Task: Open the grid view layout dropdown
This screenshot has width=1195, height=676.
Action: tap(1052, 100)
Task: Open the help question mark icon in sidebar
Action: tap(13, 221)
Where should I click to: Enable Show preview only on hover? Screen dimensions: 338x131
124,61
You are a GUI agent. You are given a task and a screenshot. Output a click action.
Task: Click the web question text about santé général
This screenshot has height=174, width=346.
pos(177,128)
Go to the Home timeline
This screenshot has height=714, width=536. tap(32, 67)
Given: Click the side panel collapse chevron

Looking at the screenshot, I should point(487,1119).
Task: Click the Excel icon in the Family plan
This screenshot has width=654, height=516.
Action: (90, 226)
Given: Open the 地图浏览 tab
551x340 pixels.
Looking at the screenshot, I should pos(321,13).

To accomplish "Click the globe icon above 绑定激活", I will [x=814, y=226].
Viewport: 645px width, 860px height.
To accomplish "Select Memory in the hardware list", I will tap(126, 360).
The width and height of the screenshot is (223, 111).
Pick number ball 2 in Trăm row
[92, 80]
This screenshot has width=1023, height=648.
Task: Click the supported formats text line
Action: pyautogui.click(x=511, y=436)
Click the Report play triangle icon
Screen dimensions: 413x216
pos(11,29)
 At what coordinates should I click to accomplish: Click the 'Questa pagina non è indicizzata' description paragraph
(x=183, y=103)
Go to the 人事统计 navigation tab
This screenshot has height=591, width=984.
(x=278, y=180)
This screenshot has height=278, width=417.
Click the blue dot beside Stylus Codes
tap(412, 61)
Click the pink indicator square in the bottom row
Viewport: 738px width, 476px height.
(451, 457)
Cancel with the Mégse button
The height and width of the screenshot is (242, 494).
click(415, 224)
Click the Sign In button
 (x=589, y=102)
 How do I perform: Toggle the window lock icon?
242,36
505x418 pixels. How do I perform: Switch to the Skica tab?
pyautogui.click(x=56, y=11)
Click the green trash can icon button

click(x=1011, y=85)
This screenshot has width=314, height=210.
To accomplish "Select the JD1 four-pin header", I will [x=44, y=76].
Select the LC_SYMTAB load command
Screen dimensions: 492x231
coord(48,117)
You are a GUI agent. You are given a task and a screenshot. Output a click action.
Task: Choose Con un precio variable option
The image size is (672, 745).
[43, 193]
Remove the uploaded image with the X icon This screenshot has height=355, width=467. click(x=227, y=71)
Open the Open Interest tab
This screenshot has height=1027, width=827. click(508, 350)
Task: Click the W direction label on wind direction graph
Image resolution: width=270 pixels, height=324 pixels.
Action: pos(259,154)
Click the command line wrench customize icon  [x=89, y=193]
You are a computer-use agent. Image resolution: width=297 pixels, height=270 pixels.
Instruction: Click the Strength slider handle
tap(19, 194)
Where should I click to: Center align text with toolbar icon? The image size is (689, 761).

━━━━━━

Once more, set down the full listing, verbatim.

The completed task -
Task: Open the grid view layout dropdown
This screenshot has width=1195, height=676.
Action: tap(1052, 100)
Task: Open the help question mark icon in sidebar
Action: tap(13, 221)
Where should I click to: Enable Show preview only on hover? Screen dimensions: 338x131
124,61
You are a GUI agent. You are given a task and a screenshot. Output a click action.
Task: Click the web question text about santé général
This screenshot has height=174, width=346.
pos(177,128)
Go to the Home timeline
This screenshot has height=714, width=536. tap(32, 67)
Given: Click the side panel collapse chevron

Looking at the screenshot, I should point(487,1119).
Task: Click the Excel icon in the Family plan
This screenshot has width=654, height=516.
Action: (90, 226)
Given: Open the 地图浏览 tab
551x340 pixels.
Looking at the screenshot, I should pos(321,13).

To accomplish "Click the globe icon above 绑定激活", I will [x=814, y=226].
Viewport: 645px width, 860px height.
To accomplish "Select Memory in the hardware list", I will tap(126, 360).
The width and height of the screenshot is (223, 111).
Pick number ball 2 in Trăm row
[92, 80]
This screenshot has width=1023, height=648.
Task: Click the supported formats text line
Action: pyautogui.click(x=511, y=436)
Click the Report play triangle icon
Screen dimensions: 413x216
pos(11,29)
 At what coordinates should I click to accomplish: Click the 'Questa pagina non è indicizzata' description paragraph
(x=183, y=103)
Go to the 人事统计 navigation tab
This screenshot has height=591, width=984.
(x=278, y=180)
This screenshot has height=278, width=417.
Click the blue dot beside Stylus Codes
tap(412, 61)
Click the pink indicator square in the bottom row
Viewport: 738px width, 476px height.
(451, 457)
Cancel with the Mégse button
The height and width of the screenshot is (242, 494).
click(415, 224)
Click the Sign In button
 (x=589, y=102)
 How do I perform: Toggle the window lock icon?
242,36
505x418 pixels. How do I perform: Switch to the Skica tab?
pyautogui.click(x=56, y=11)
Click the green trash can icon button

click(x=1011, y=85)
This screenshot has width=314, height=210.
To accomplish "Select the JD1 four-pin header", I will [x=44, y=76].
Select the LC_SYMTAB load command
Screen dimensions: 492x231
coord(48,117)
You are a GUI agent. You are given a task and a screenshot. Output a click action.
Task: Choose Con un precio variable option
The image size is (672, 745).
[43, 193]
Remove the uploaded image with the X icon This screenshot has height=355, width=467. click(x=227, y=71)
Open the Open Interest tab
This screenshot has height=1027, width=827. click(508, 350)
Task: Click the W direction label on wind direction graph
Image resolution: width=270 pixels, height=324 pixels.
Action: pos(259,154)
Click the command line wrench customize icon  [x=89, y=193]
You are a computer-use agent. Image resolution: width=297 pixels, height=270 pixels.
Instruction: Click the Strength slider handle
tap(19, 194)
Where should I click to: Center align text with toolbar icon? The image size is (689, 761).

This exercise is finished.